SEBI plans to impose an additional charge on redemptions of debt funds in stressed schemes. #sebi
The Securities and Exchange Board of India (SEBI) is planning to impose an additional charge on the redemption of debt funds in stressed schemes to ensure sufficient liquidity to meet redemption stress.
This comes in a few months after Franklin Templeton closed its debt funds, citing redemption pressures and lack of liquidity in the bond markets. The closure led to assets under management for these schemes decline by about half.
"The regulator is also working on dissuading excessive redemptions by imposing an additional charge on redemptions in stressed schemes, and install[ing] a mechanism where asset managers could take up the illiquid paper on their books,” a SEBI official said, according to Mint.

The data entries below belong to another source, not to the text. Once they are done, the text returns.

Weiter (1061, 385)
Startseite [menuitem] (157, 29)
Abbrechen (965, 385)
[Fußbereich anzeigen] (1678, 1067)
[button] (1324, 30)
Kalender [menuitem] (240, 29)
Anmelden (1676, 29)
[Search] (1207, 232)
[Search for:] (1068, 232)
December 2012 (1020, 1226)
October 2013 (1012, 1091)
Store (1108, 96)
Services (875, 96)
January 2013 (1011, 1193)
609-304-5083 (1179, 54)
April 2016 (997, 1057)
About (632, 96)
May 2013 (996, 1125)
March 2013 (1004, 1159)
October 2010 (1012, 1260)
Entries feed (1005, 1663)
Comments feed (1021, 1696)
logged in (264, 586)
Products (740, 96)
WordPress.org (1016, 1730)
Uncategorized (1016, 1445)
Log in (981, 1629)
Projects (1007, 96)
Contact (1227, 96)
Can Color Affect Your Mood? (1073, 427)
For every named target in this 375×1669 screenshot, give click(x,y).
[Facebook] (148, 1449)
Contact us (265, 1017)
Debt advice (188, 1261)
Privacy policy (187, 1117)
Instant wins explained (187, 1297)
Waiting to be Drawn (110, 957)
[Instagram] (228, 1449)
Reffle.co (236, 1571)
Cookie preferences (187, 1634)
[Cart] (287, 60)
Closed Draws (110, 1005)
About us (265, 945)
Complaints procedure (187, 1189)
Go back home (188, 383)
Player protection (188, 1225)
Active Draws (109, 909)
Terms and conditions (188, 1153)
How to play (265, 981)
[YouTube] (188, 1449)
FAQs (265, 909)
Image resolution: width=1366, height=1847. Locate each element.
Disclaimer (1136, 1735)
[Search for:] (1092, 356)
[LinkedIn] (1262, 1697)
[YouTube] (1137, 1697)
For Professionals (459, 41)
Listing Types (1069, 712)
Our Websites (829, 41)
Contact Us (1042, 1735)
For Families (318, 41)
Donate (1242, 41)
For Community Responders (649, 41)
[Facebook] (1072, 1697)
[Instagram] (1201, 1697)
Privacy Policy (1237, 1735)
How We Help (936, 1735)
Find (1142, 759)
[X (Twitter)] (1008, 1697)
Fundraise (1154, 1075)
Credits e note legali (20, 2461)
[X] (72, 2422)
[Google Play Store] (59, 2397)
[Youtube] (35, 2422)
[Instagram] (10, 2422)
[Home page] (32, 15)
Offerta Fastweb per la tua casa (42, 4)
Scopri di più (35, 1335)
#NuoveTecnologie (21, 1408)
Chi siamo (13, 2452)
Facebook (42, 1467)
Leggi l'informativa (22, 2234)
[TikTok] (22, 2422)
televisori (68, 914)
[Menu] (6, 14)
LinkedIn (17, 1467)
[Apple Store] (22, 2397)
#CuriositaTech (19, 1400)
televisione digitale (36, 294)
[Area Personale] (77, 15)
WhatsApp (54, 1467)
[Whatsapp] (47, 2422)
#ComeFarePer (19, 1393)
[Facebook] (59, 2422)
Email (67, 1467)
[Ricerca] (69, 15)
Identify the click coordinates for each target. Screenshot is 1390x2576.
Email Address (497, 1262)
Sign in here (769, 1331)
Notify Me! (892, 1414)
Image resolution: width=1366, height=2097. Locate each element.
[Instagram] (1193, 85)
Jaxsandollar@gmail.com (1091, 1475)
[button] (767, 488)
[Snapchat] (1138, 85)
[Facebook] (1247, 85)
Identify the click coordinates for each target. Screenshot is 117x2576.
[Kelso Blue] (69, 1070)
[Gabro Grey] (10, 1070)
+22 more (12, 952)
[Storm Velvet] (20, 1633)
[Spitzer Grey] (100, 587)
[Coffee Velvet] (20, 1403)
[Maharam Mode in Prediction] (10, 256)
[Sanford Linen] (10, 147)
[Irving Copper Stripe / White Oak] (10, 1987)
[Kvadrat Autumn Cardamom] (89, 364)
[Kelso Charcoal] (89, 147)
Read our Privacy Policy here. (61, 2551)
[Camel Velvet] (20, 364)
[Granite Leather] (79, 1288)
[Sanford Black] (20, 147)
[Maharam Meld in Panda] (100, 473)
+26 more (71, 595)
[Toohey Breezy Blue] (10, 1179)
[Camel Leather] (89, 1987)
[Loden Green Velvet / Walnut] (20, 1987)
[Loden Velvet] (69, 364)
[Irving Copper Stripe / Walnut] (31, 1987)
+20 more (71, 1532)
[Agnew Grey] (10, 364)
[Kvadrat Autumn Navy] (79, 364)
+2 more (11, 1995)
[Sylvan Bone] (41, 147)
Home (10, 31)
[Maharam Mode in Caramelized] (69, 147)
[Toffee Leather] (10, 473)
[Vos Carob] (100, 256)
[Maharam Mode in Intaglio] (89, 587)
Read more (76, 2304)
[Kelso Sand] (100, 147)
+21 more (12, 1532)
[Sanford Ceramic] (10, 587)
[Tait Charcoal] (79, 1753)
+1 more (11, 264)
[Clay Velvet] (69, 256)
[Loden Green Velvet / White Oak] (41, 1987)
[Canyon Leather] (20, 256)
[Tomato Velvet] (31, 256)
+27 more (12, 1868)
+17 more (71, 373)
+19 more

The official also pointed out a structural and fundamental issue in the secondary market. He said, "It’s an open secret that beyond the top-rated paper, the secondary market is fairly illiquid. As against banks, mutual funds who subscribe to these bonds have to disclose daily NAVs and provide liquidity even if the underlying paper is illiquid. This is a structural and fundamental issue; as long as new investors are added, these issues can be managed, but in the face of heavy redemptions, this becomes a tough task to manage."
SEBI was set up in 1988 as an administrative body, but has evolved and incorporated various regulatory changes as the need arises. Since May, the regulator has made several changes to avoid situations like the Franklin Templeton issue do not arise. Last week, based on the recommendations of the Mutual Fund Advisory Committee (MFAC), it added a "very high" risk category for mutual funds to warn investors.